I always knew that mothering wasn’t for ever, that one day I’d have to bow out and leave the main stage. Yet it was an abstract sort of knowing, easily deferred by being back-to-back busy, or by using a comfy conditional tense. Whereas now, counting down the hours before the bus leaves with my daughter on it, there’s no comfort to be had in deferral.

I’ve seen where my daughter will live; I’ve met some of the staff. On driving home from the campus last week I had to bite my tongue and push my sunglasses up my nose to prevent my daughter from noticing my tears. ‘Sometimes you win less than you lose’, was the song lyric that did me in, eyes on the road ahead, clocking up the miles and wondering what to cook for dinner.

I don’t want my daughter to go, yet sense that she needs to, even as it feels all wrong that she must. My heart rebels while my head accepts it. I know that my daughter needs to not need me, to make her mind up about life without me in the picture.

### PROVIDED MATERIAL
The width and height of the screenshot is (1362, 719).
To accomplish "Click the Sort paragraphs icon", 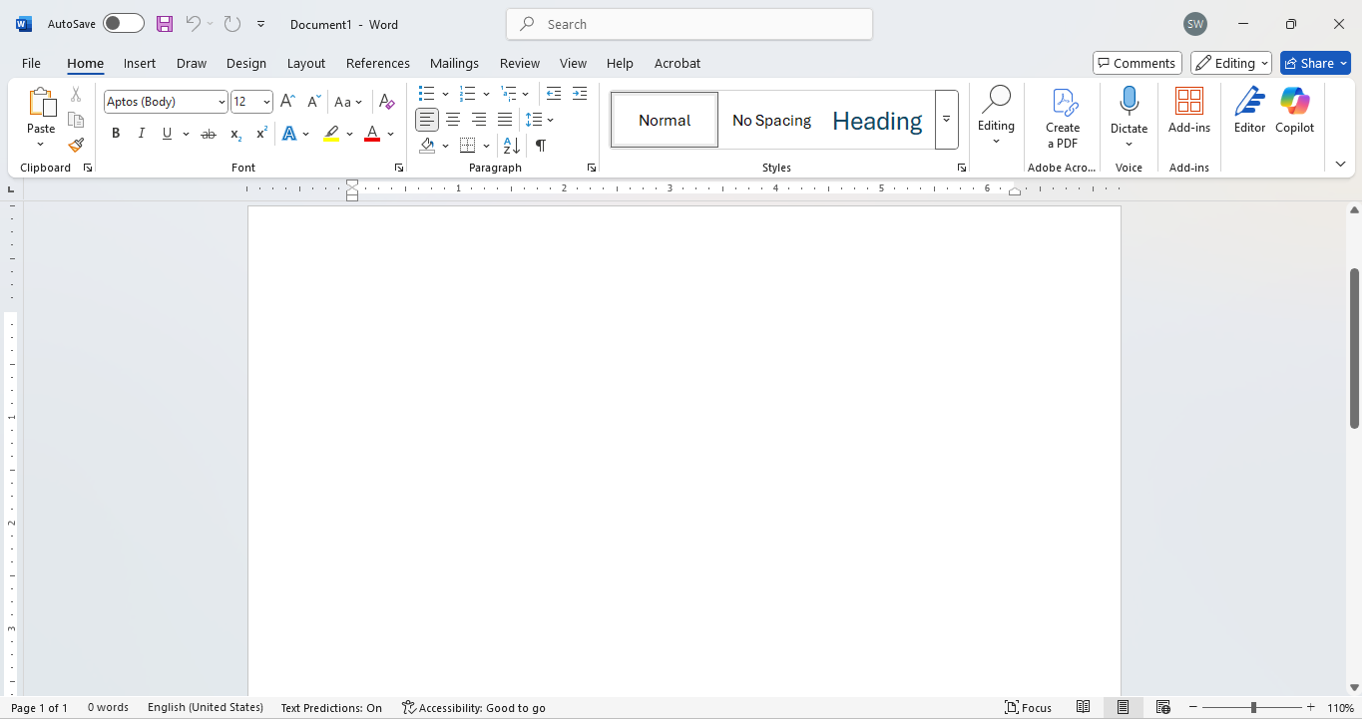I will click(x=512, y=146).
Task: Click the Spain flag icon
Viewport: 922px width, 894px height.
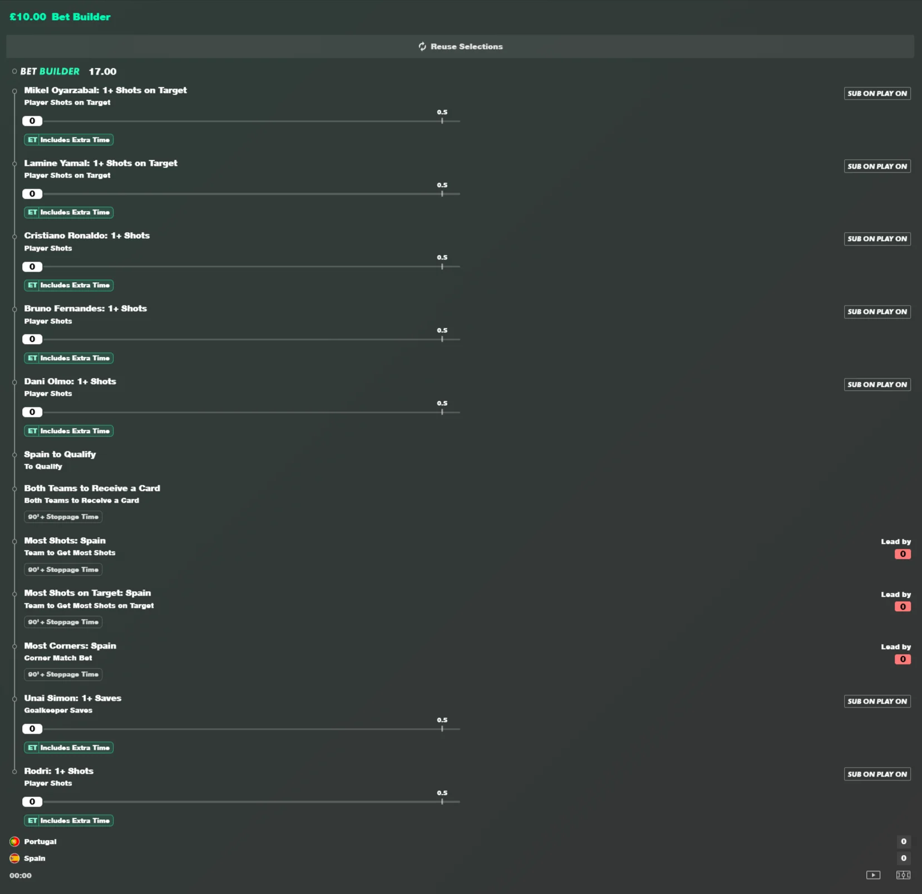Action: (x=14, y=858)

### REQUIRED ACTIONS
[A] List every body part named in the essay about a daughter leaving home.
[B] Carry on the essay about a daughter leaving home, starting after its final sentence.

### YOUR WRITTEN ANSWERS
[A] tongue, nose, eyes, heart, head

[B]
Where does this leave me? Rattling round a big old house wondering where all the years went? Shutting doors on empty rooms, circling our house like the goldfish in the tank, waiting for life as I’ve known it to resume? Texting my daughter needlessly to confirm my redundancy?

By what alchemical process did I become a walk-on part in my kids’ lives, no longer at the beck and call of whoever is in the next room; a move as seamless and reprehensible as the slip from present to past tense?

Whenever I take a plane flight I sit through the safety drill before take-off ninety-nine percent certain that I’ll never have to buckle up a life jacket and slide down a plastic chute to land on open water. Right now, seated gingerly on the edge of my near empty nest, I can feel the plane doors cracking open, cold wind rushing on to my face.

For years I told myself this would never happen. Only now do I see my mistake, and also how necessary my mistake was. A duvet, cutlery, bath towel and frying pan, thank you IKEA, sit packed into a bulging rucksack by the front door. The rucksack is real; it’s way too heavy to be a mistake.

No more endless laundry and snacks and pick-ups to organise my day around. No more hazy conversations in our parked car at dusk about possible futures. My freedom isn’t complete; work makes demands on me, my husband seeks company, our dog is active, and the house and garden never let up. And yet, and yet.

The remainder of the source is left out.